== Document extract ==
........

As you approach him you will experience anxiety and a powerful inhibition that may well prevent successful completion of the experiment. You may say to yourself: ‘Why should I carry out this foolish experiment? I have always had a fine relationship with Dr Brown, which may now be jeopardised. Why should I appear arrogant to him?’

Now, in the case of the official considering confrontation with the member of the religious congregation perpetrating the abuse, not only would the ‘distance and solemnity of a genuine authority’ have been more vivid than for you or me, but it is not simply a case of breaching etiquette, but of levelling the accusation of child abuse against the congregation, and this would have seemed tantamount to blasphemy, to say nothing of the sanction that might have gone along with it.

........

== Excerpted records ==
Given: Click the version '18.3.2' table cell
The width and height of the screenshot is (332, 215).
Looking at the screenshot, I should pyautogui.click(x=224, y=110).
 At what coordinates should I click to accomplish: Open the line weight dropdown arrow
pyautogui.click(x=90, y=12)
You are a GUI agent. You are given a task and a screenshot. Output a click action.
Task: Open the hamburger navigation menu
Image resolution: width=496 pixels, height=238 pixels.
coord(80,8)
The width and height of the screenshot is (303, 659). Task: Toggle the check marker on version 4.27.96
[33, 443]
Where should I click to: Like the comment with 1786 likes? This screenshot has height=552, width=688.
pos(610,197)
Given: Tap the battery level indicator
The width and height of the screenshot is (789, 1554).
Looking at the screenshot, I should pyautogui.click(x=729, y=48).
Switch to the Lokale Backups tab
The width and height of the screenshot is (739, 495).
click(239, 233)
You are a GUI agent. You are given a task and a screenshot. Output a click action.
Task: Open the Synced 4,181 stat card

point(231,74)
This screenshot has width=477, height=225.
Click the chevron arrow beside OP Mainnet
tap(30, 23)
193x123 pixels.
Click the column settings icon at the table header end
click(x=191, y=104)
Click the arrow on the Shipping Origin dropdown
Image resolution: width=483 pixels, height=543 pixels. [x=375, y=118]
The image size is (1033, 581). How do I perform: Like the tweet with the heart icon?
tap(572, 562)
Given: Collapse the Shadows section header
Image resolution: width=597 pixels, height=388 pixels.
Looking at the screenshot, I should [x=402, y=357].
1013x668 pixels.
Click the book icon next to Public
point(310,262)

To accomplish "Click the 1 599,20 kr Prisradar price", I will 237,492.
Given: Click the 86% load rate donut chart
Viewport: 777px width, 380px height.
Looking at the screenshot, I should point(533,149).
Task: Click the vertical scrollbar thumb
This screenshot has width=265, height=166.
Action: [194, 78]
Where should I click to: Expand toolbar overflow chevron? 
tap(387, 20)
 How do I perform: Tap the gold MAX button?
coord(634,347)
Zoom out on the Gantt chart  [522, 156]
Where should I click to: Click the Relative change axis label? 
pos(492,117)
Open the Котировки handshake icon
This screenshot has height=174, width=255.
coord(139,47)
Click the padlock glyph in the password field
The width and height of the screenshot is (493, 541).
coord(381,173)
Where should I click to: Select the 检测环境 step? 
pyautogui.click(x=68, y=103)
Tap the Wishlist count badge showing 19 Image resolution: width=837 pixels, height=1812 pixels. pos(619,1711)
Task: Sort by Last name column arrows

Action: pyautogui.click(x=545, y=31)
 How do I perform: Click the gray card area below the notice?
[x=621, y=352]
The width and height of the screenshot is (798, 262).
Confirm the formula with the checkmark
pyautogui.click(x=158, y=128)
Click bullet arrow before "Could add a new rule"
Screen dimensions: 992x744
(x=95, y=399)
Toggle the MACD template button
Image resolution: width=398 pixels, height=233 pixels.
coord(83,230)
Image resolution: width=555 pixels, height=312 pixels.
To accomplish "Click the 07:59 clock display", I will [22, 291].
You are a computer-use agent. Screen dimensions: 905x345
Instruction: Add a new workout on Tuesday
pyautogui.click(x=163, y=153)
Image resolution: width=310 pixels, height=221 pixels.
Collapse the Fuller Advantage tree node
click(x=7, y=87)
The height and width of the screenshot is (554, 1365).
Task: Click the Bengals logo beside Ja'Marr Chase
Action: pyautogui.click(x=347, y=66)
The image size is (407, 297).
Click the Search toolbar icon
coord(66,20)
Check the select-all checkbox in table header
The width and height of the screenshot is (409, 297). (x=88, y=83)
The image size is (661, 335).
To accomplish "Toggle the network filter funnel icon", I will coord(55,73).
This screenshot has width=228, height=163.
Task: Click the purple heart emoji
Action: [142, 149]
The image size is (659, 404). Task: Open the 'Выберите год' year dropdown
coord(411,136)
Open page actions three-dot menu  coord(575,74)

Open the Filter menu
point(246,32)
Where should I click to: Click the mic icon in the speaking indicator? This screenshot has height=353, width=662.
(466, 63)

........

== Task requirements ==
Change "Dr Brown" to "the director" in the stretch of the passage on confronting authority from "As you approach" through "along with it.". Work only from the passage on confronting authority and leave the rows aside.

== Reply ==
As you approach him you will experience anxiety and a powerful inhibition that may well prevent successful completion of the experiment. You may say to yourself: ‘Why should I carry out this foolish experiment? I have always had a fine relationship with the director, which may now be jeopardised. Why should I appear arrogant to him?’

Now, in the case of the official considering confrontation with the member of the religious congregation perpetrating the abuse, not only would the ‘distance and solemnity of a genuine authority’ have been more vivid than for you or me, but it is not simply a case of breaching etiquette, but of levelling the accusation of child abuse against the congregation, and this would have seemed tantamount to blasphemy, to say nothing of the sanction that might have gone along with it.